Don’t Put Up With Bullshit: When I was in high school I would convince myself that the CLEARLY douchey guy I had a crush on, who by some grace of da lord started to give me attention, was actually a great guy. I asked him if he liked me, he said “I like your ass.” I told him that I didn’t want to just hook up, I wanted commitment, he said “Probably not.” I told him I thought he was smart, funny and talented. He said I was “cool.” And you know what? I thought that was so sweet of him. I was so innocent back then. I wanna go back to that past Katrina and slap her across the face repeatedly. When bullshit presents itself, what do you say to bullshit? “Not Today.”

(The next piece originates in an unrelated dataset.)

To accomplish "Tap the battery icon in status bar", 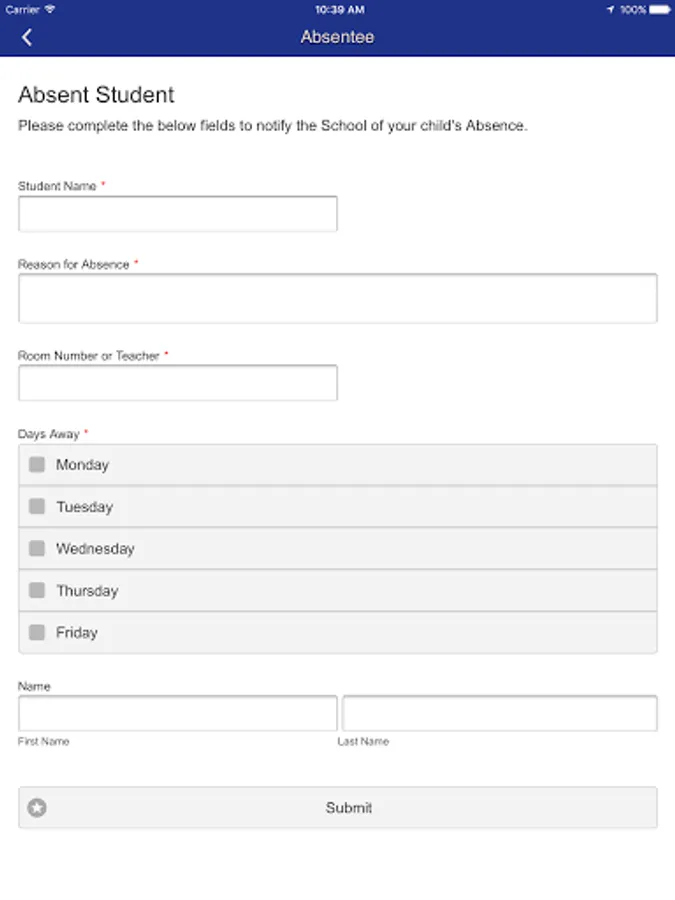I will coord(660,9).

Quit Making Excuses For Yourself: You wanna lose weight? Stop making up excuses why you can’t go to the gym, and stop eating like a fat fuck. You want to read a book? Stop wasting hours writing political posts on Facebook. You wanna make friends? JOIN SHIT (just please not Improv for the love of God.) You wanna get laid? Spread your legs and watch your back. You’re not too busy. If you’re a twenty-something without children or a significant other, you have nothing but time. I don’t care if you have a job, I have a “job” and I write this blog when I feel like it. The world is your uterus, start building a fetus in it.

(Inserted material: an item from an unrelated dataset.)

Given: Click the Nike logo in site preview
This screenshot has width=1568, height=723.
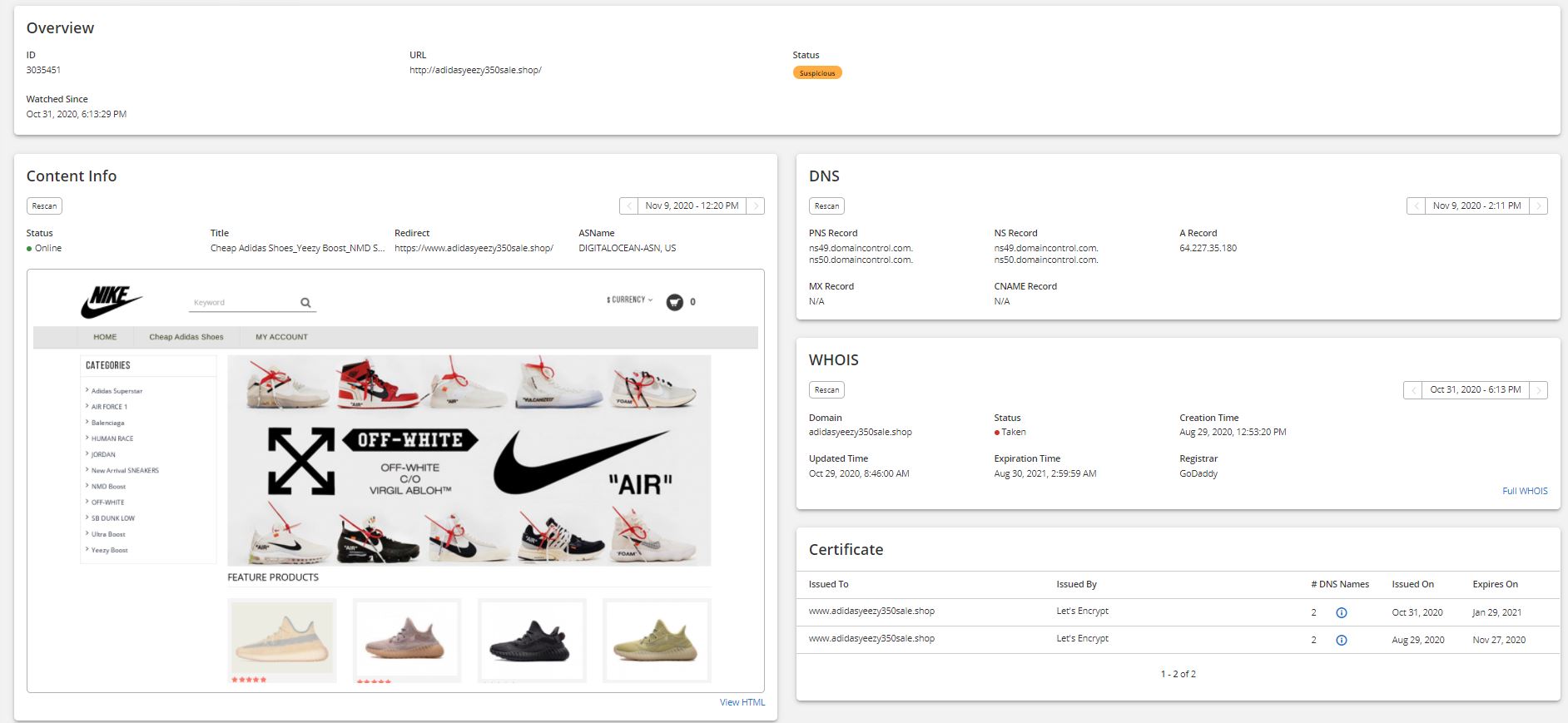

Wear Clothes That You’re Comfortable In: I felt obligated to wear jeans today because I wore joggers the other day and everyone made snide remarks about my “sweatpants.” Fair enough, they’re very comfortable. But sometimes after you go on a camping trip and eat copious amounts of burgers, sausages, eggs and bacon (without working out at all, mostly just while drinking beer) your jeans just don’t fit like they used to. I’m walking like a bow legged sailor. Or maybe like a lego man. Or maybe like a wooden doll. Just something that can’t move it’s extremities with ease.



One last nugget of wisdom before I wrap up this breakfast burrito: you really don’t have to Eat, Pray or Love if you don’t want to. Of those three activities, I am only doing one of them. It is Eat. Praying is fine if you’re a religious person or know how to pray to an ambiguous Godlike creature. Loving is cool too- but if you’re in this mess in the first place I’m assuming your heart has turned into a shriveled up black hole like mine. My heart is like a pancake that was left on the griddle for too long. It’s pretty much just charcoal, butter and flour. If you poke my heart it will disintegrate and its ashes will absorb into different parts of my body, giving me some kind of communicable disease that will shorten my lifespan drastically. Please, don’t touch my heart. So of the three things, Eat, Pray, Love… Just make sure to pick one and do it well.